The use of a synthetic hallucinogenic drug known as "bath salts" has begun to emerge in Canada, raising concern among health and law enforcement officials.
The powerful white powder is also known by the name mephedrone and is reported to cause anxiety, delusions and dangerously high blood pressure, as well as occasionally violent behaviour.
The drug is popular in England and the U.S. and now is starting to show up in Canada. It can be ordered legally and inexpensively over the internet in the United States.
Sgt. Paul Edwards of the Bangor, Maine, police told CBC News he would never forget when bath salts first showed up in the city. It was April, and he had just pulled over a driver he suspected was driving drunk.
"Basically, she had her rear end up on the … back rest," he said. "Her body was so contorted and writhing she could not, could not stop."
Within weeks, he said, the drug had spread through the city: "We were dealing with this every single day, several times a day."
In Canada, Dr. Margaret Thompson, director of the Ontario Poison Centre, said bath salts are just starting to emerge. She first saw a patient on the drug last summer.
"We probably were seeing them and didn't know what they were, and our usual drug screens were coming back negative, but we still had a feeling the patient was high on something," she said.

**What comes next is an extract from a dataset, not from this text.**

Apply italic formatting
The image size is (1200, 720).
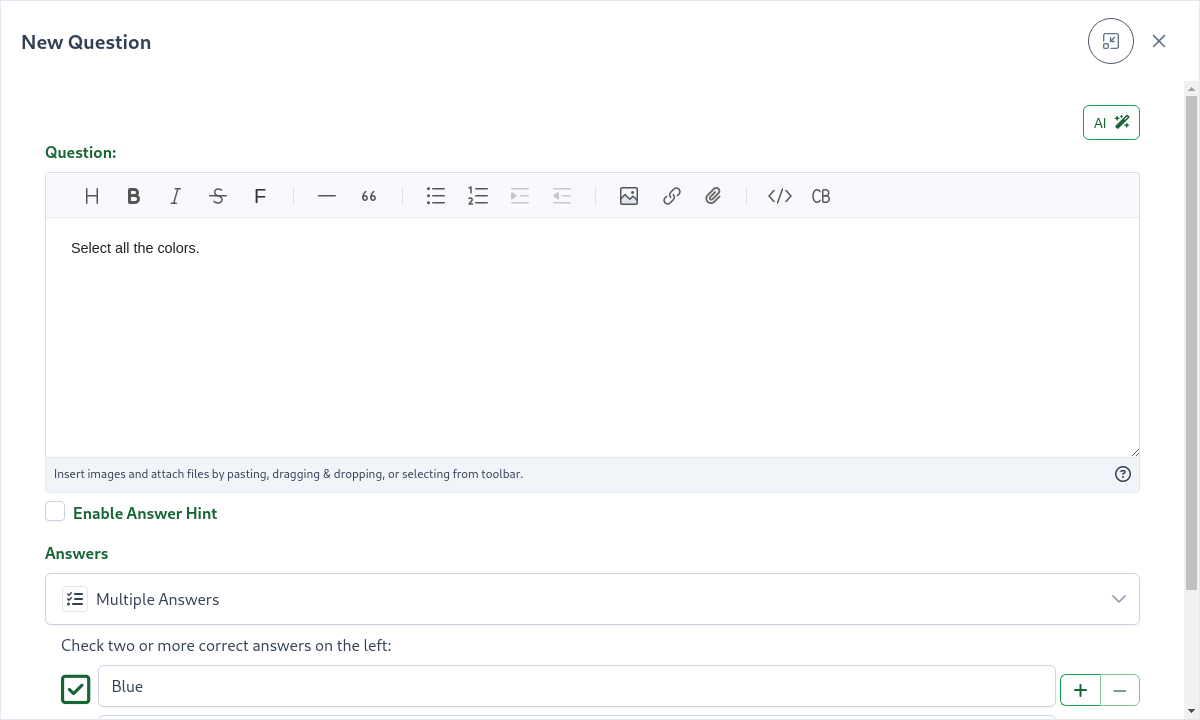tap(175, 196)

The drug is illegal in Canada.
Thompson said there have been reports of people high on the substance in Toronto, central Ontario and Calgary.
She said all varieties of these bath salts are synthetic derivatives of the drug khat, a plant stimulant popular in parts of East African and the Mideast, but their composition can vary.
"You think you're getting something that's like khat, and it could be cut with all sorts of other stuff," she said. "It could be one per cent of the active ingredient, but it might be 100 per cent."
Thompson said the drug increases people's heart rate and blood pressure, and it sometimes causes hallucinations, violent behaviour, or seizures.
The drug is among several new synthetic designer drugs sold online or in small shops as actual bath salts or plant food.
They are packaged as "soothing bath salts" to get around U.S. federal laws and are also marketed as plant fertilizer. The drugs are marketed under names such as Cloud 9, Ivory Wave, Vanilla Sky and White Rush and are sold over the counter in states that haven't banned them.